■ Exercise requirements
Extract the stretch from "Plaintiff by this" through "operating its railroad." in the passage on the railroad right-of-way suit, copying it word for word.

Plaintiff by this suit seeks to recover of defendant compensation for injury to his farm caused by defendant in entering on his land appropriating a strip one hundred feet wide upon which it constructed and is maintaining and operating its railroad.

Defendant by its answer admits all the allegations of the petition, but seeks to avoid liability for the damages claimed, because it says it had a right to enter on the plaintiff's land and appropriate it for the purpose named, by virtue of a written contract executed by plaintiff granting the right of way and authorizing the acts complained of, upon payment of $ 600, which it had tendered the plaintiff before suit, and plaintiff had refused the same. The answer sets out in effect that the written agreement mentioned does not in terms give the defendant for its right of way the hundred-foot strip actually taken, but was intended to do so, and it prays a reformation of the written instrument and a specific performance of the agreement as really intended by both parties..

■ Word and element pointing entries
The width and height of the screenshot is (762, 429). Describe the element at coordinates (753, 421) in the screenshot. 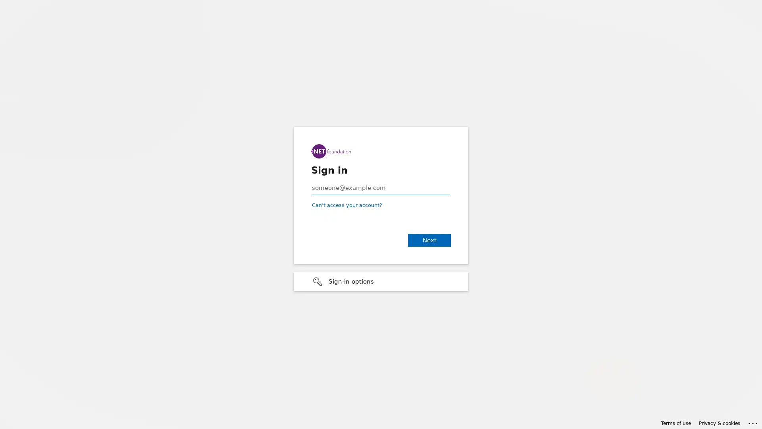

I see `Click here for troubleshooting information` at that location.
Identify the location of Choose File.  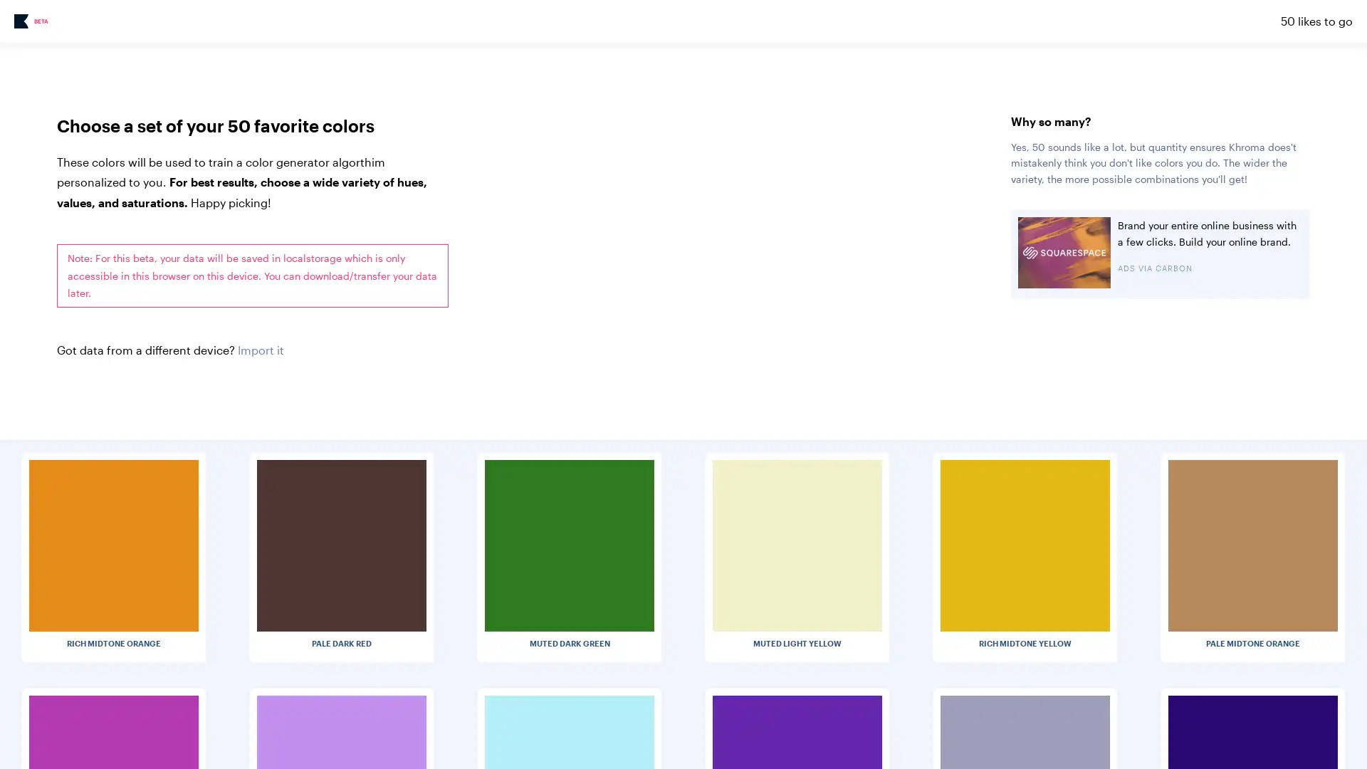
(273, 351).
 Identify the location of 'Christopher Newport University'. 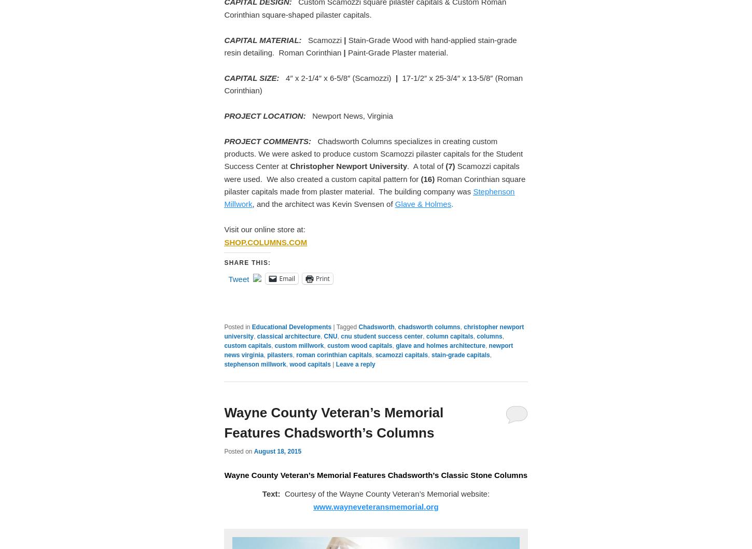
(348, 166).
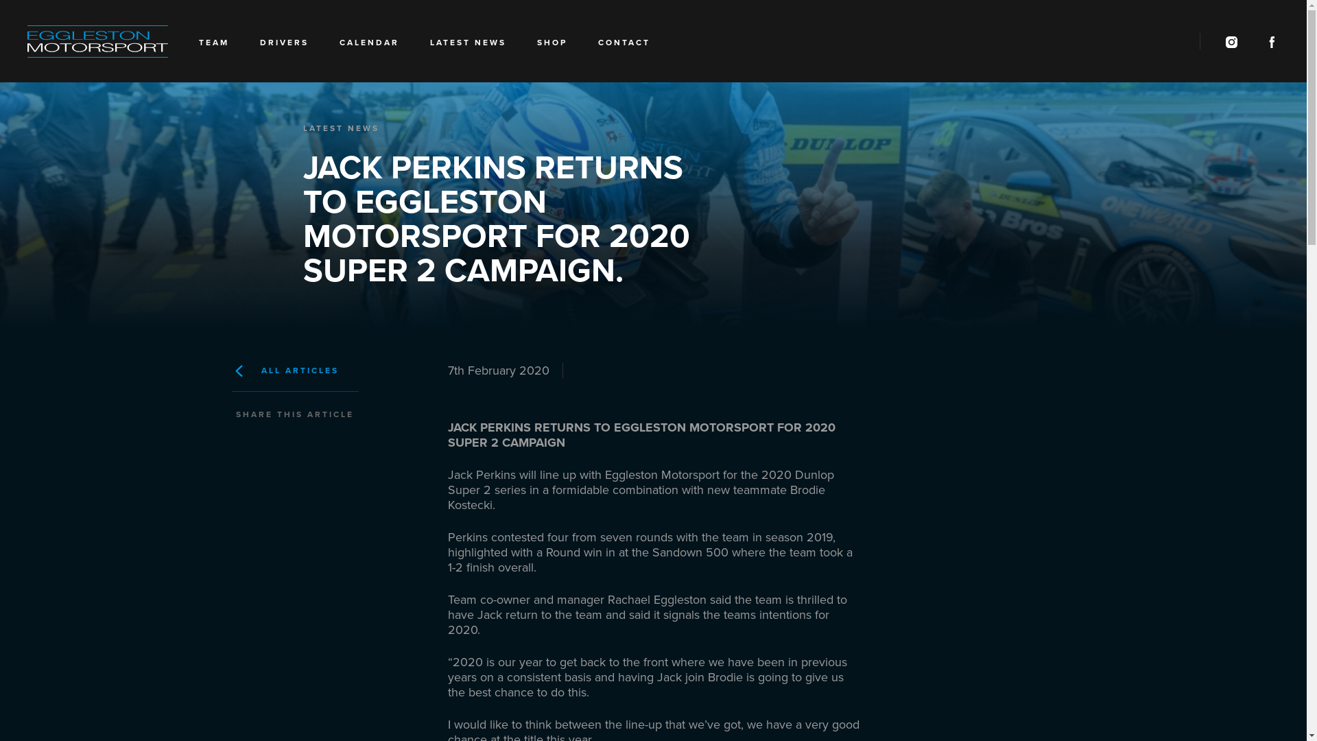 The image size is (1317, 741). I want to click on 'SHOP', so click(552, 45).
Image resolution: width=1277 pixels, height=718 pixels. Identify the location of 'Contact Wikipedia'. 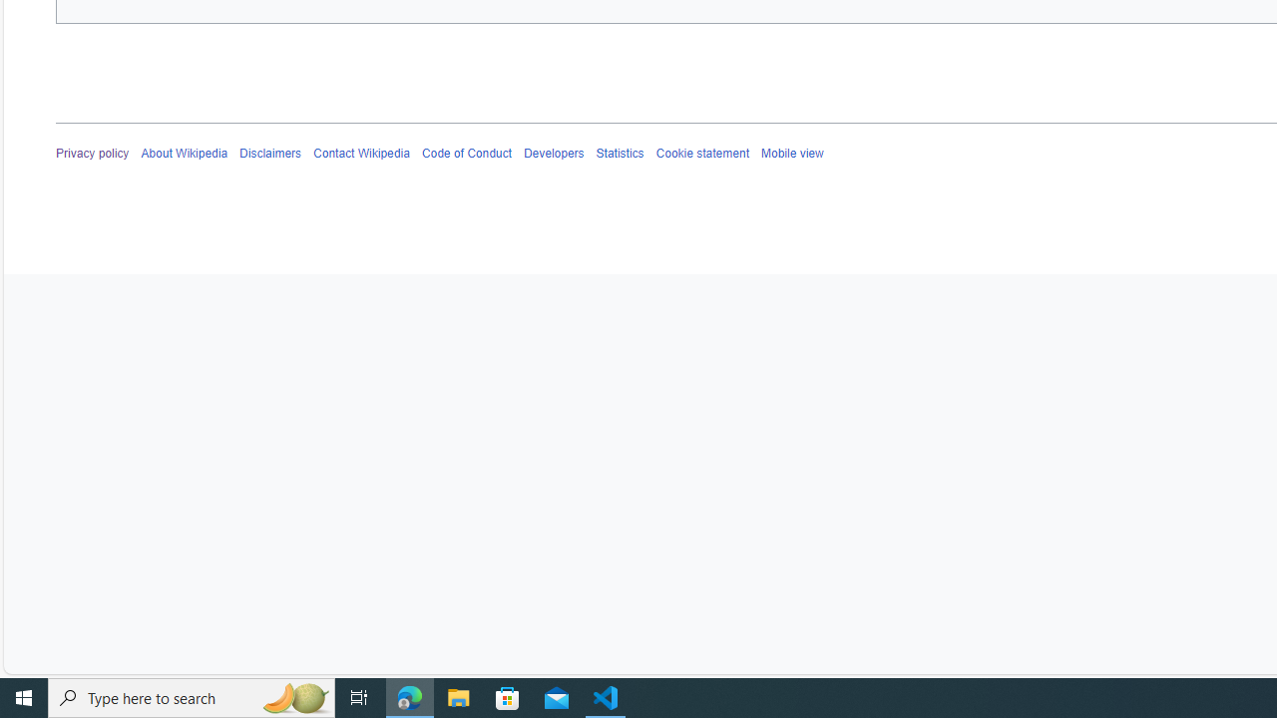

■ Exercise answer
Plaintiff by this suit seeks to recover of defendant compensation for injury to his farm caused by defendant in entering on his land appropriating a strip one hundred feet wide upon which it constructed and is maintaining and operating its railroad.